> [ABOUT THIS TASK] Please repeat exactly, and only, the lines from the one containing "Open game properties triple-gear icon" through the end of the records below, with no pictures.

--- EXTRACTED RECORDS Enclosed Below ---

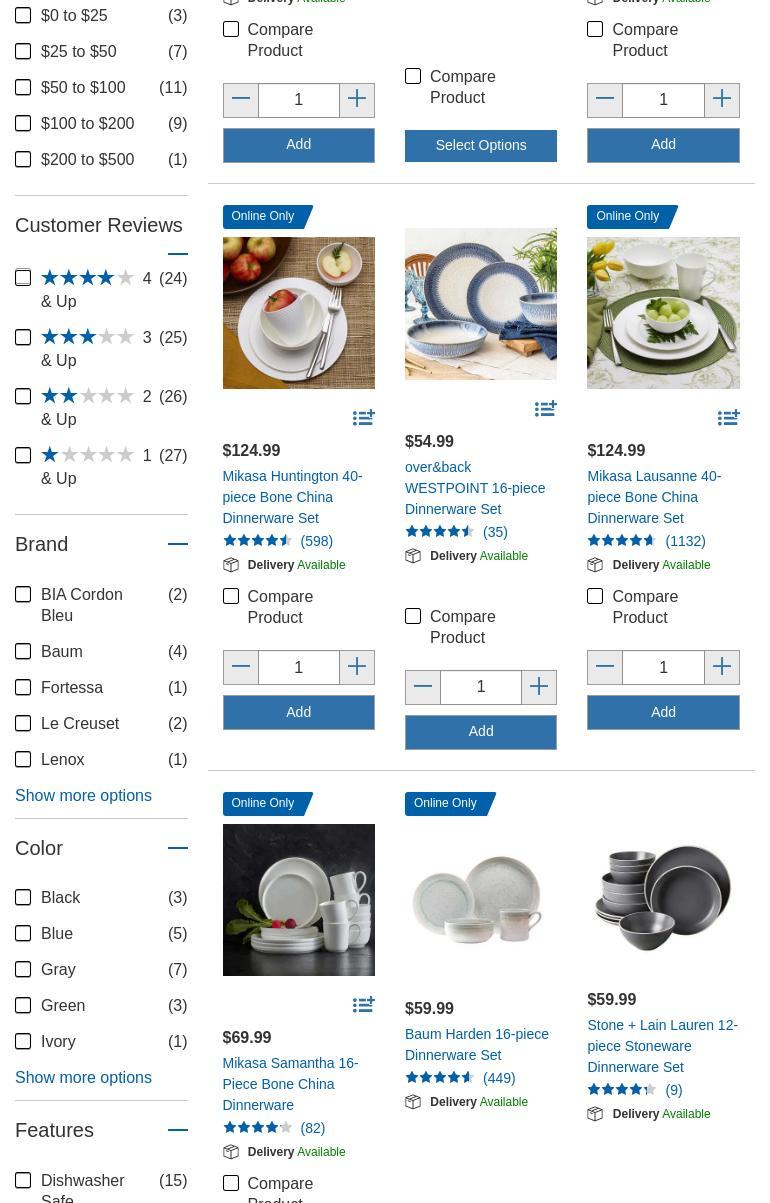Click the Select Options button
The width and height of the screenshot is (770, 1203).
click(x=481, y=145)
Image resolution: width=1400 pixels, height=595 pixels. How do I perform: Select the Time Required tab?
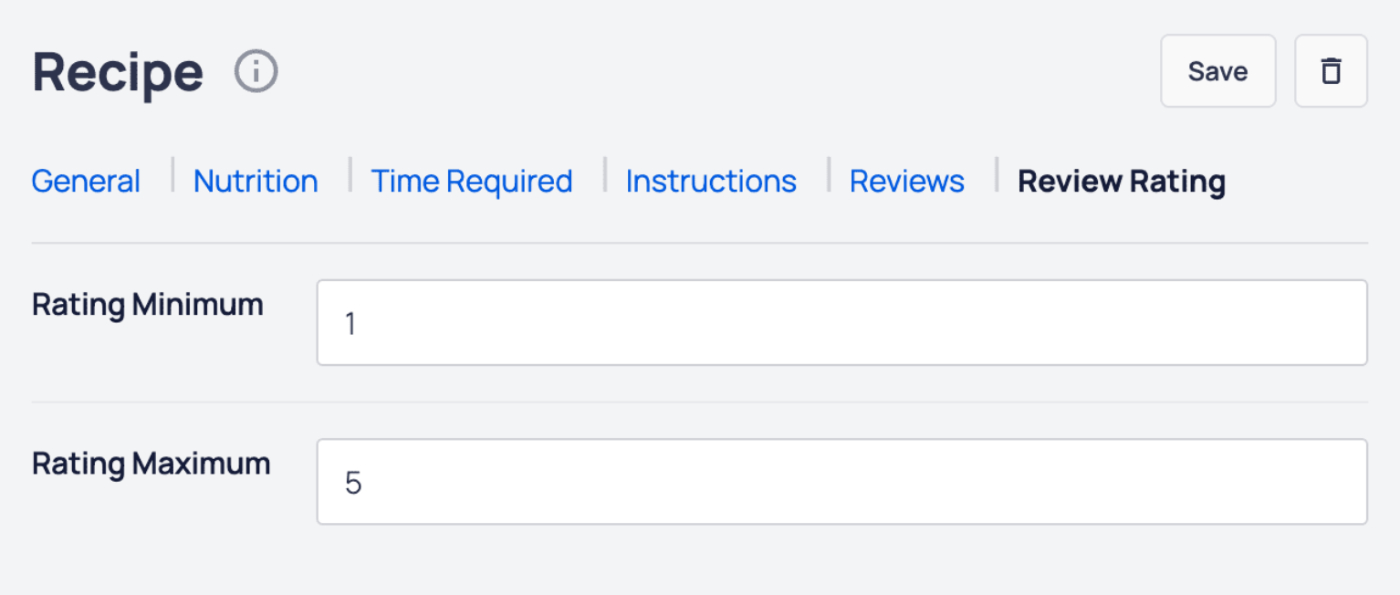pos(471,181)
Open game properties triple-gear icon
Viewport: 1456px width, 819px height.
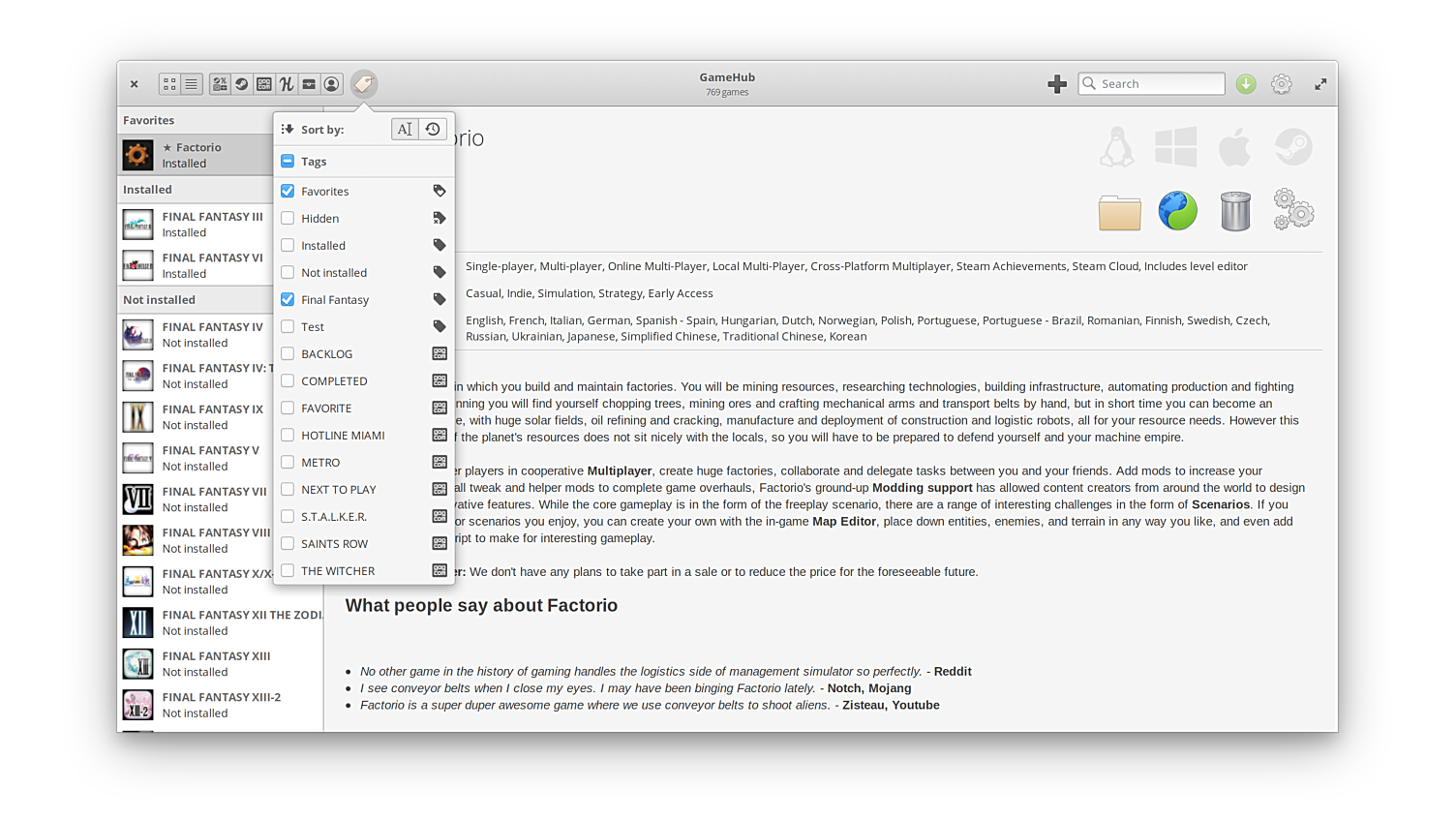click(1293, 210)
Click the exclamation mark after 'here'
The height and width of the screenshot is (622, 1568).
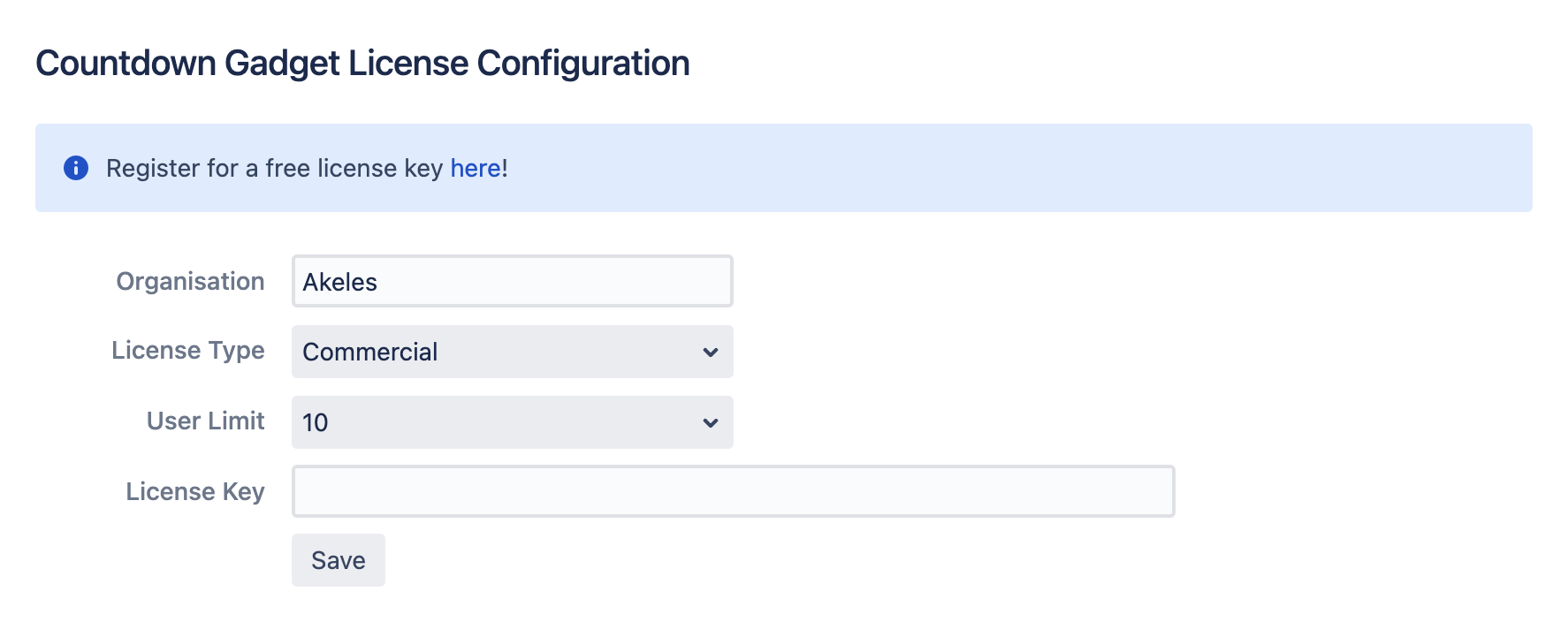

--- End of Enclosed EXTRACTED RECORDS ---

> [TASK ANSWER]
Open game properties triple-gear icon
Viewport: 1456px width, 819px height.
click(1293, 210)
Click the exclamation mark after 'here'
The height and width of the screenshot is (622, 1568).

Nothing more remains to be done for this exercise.